Deux autres personnalités sont concernées : Muhammed Lumisa, médecin et logisticien des Forces démocratiques alliées (ADF), ainsi que Charles Sematama, chef militaire du groupe Twirwaneho, actif dans les Hauts Plateaux du Sud-Kivu. Ce dernier est accusé d’exactions répétées contre les populations locales depuis la création de son mouvement en 2008.
Côté entités, l’Alliance des Forces de Changement (AFC), créée en 2023, et le groupe Twirwaneho sont désormais soumis à un embargo sur les armes, à un gel des avoirs et à une interdiction de voyager.

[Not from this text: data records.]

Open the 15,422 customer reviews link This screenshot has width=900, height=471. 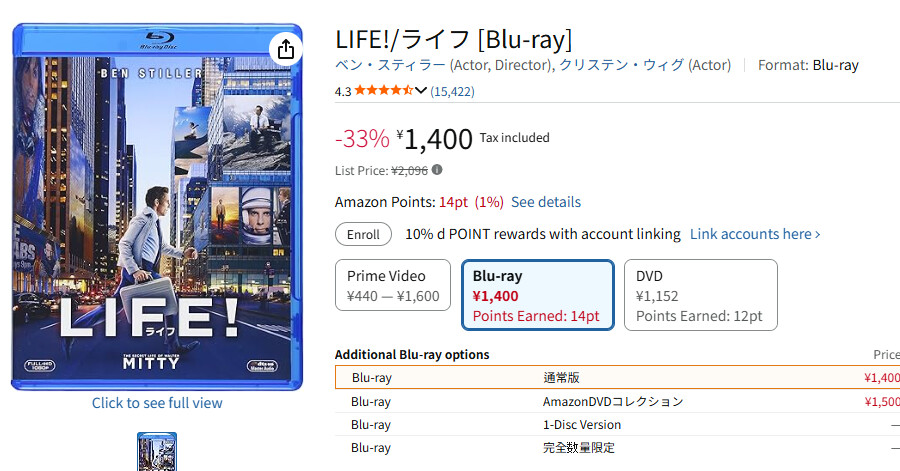pyautogui.click(x=452, y=91)
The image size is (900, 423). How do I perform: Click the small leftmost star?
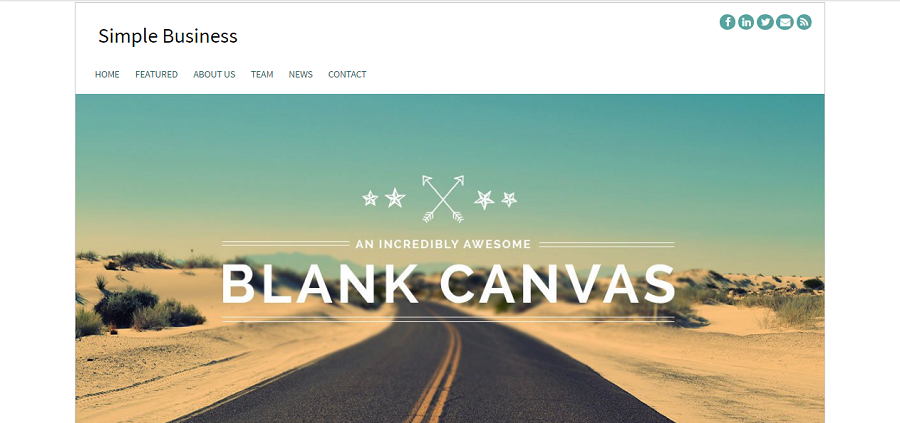pyautogui.click(x=370, y=199)
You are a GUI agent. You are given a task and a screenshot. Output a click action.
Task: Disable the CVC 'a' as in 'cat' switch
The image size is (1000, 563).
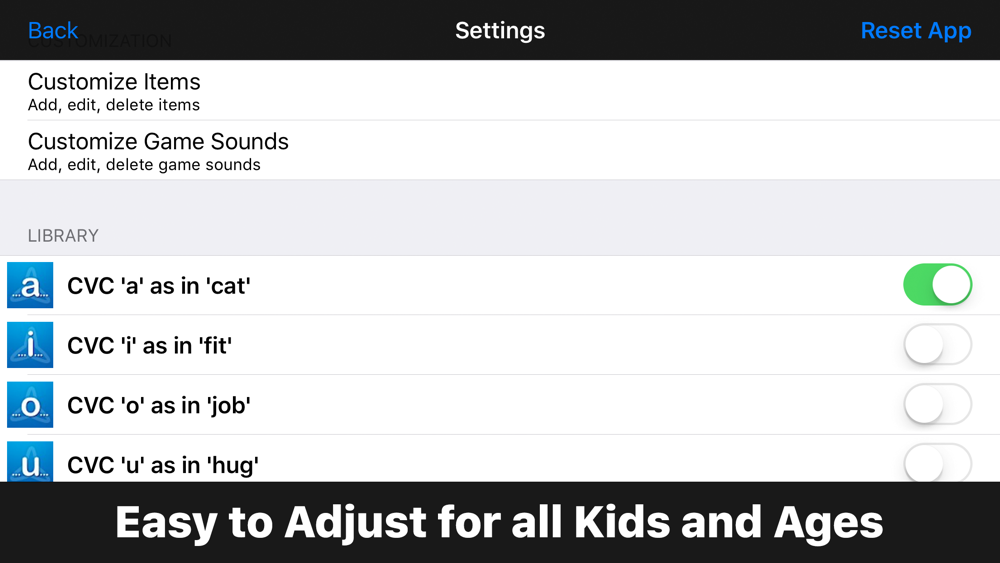point(937,285)
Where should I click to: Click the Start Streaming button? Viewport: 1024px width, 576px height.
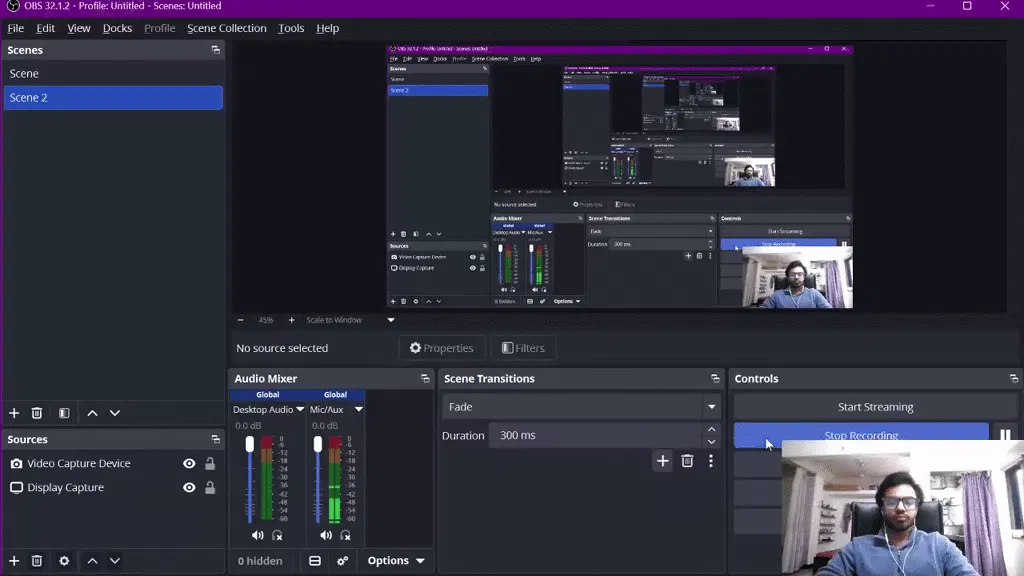(x=875, y=406)

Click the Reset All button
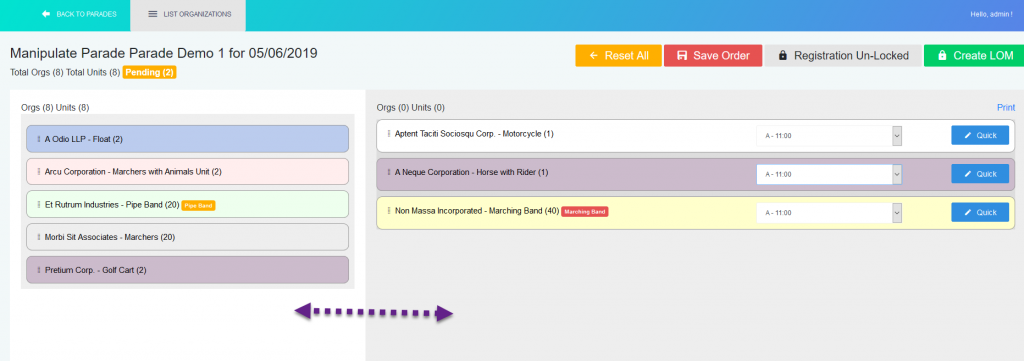pyautogui.click(x=618, y=55)
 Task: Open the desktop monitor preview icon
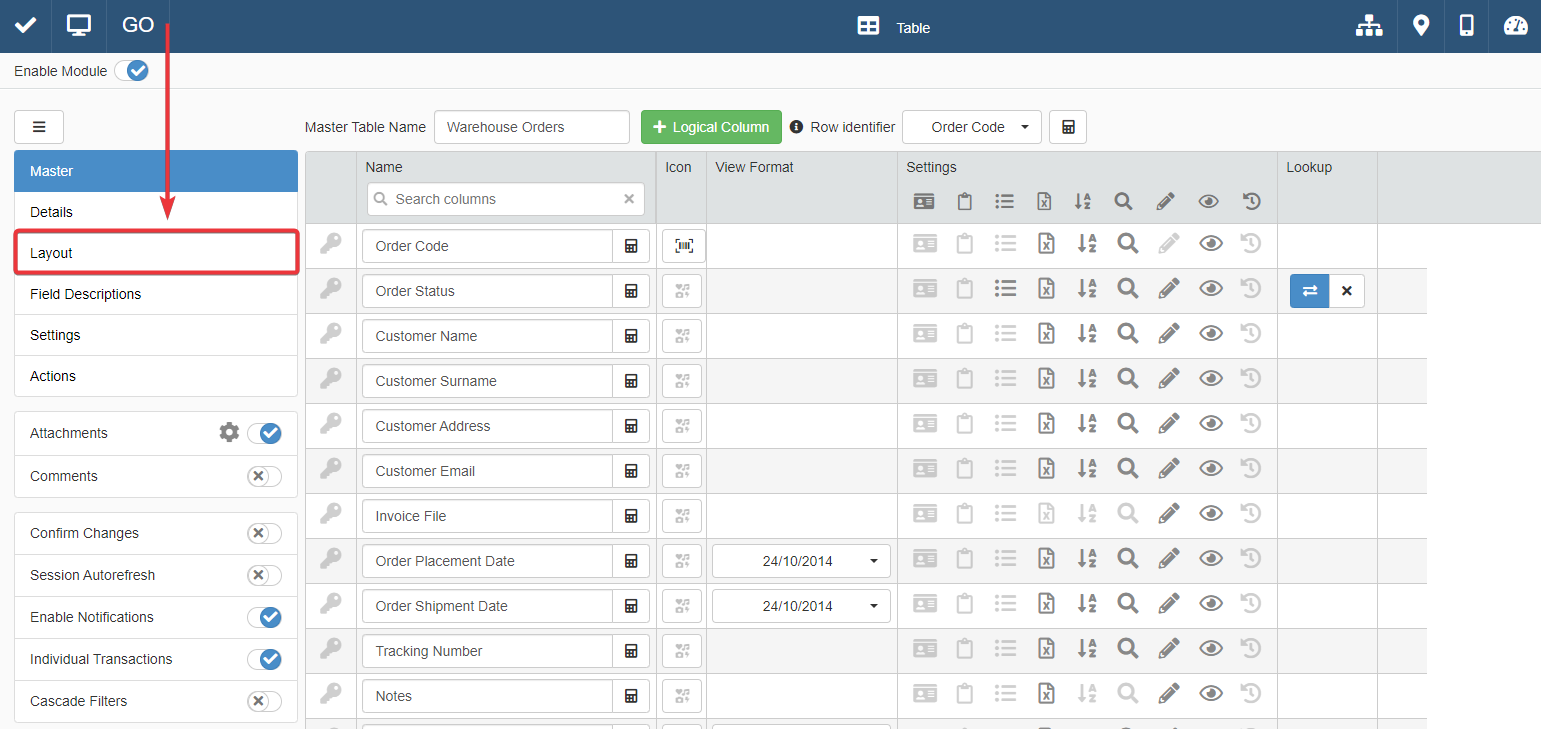(79, 26)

Quelles conséquences pour ces chefs armés et leurs groupes ?
Ces sanctions imposent des restrictions majeures à l’encontre des personnes et structures désignées. Gel des avoirs, interdiction de voyager et embargo sur les armes : autant de mesures destinées à affaiblir leur capacité à opérer et à financer leurs activités. Ces restrictions s’appliquent immédiatement, dans un contexte où les combats persistent dans l’Est du pays, aggravant une crise humanitaire déjà critique.
Cette décision survient alors que la communauté internationale multiplie les appels à une désescalade des violences et à une protection accrue des civils. Les groupes armés visés sont désormais sous haute surveillance, leurs mouvements potentiellement limités et leurs ressources financières menacées.
Un signal fort pour la stabilisation de l’Est congolais
En ciblant des figures clés de l’instabilité régionale, l’ONU envoie un message clair : la poursuite des violences et des exactions ne restera pas impunie. Ces sanctions s’ajoutent aux pressions diplomatiques et militaires exercées pour encourager un dialogue politique et une solution durable au conflit.
La RDC, déjà fragilisée par des années de tensions, voit dans ces mesures un espoir de voir enfin s’apaiser les violences dans l’Est. Cependant, la mise en œuvre effective de ces restrictions dépendra largement de la coopération des États voisins et de la capacité des forces de maintien de la paix à faire respecter ces décisions.
Alors que les populations civiles continuent de payer le prix fort des combats, cette initiative onusienne pourrait marquer un tournant dans la recherche d’une paix durable.
Image : Corneille Nangaa lors d’une conférence de presse à Goma.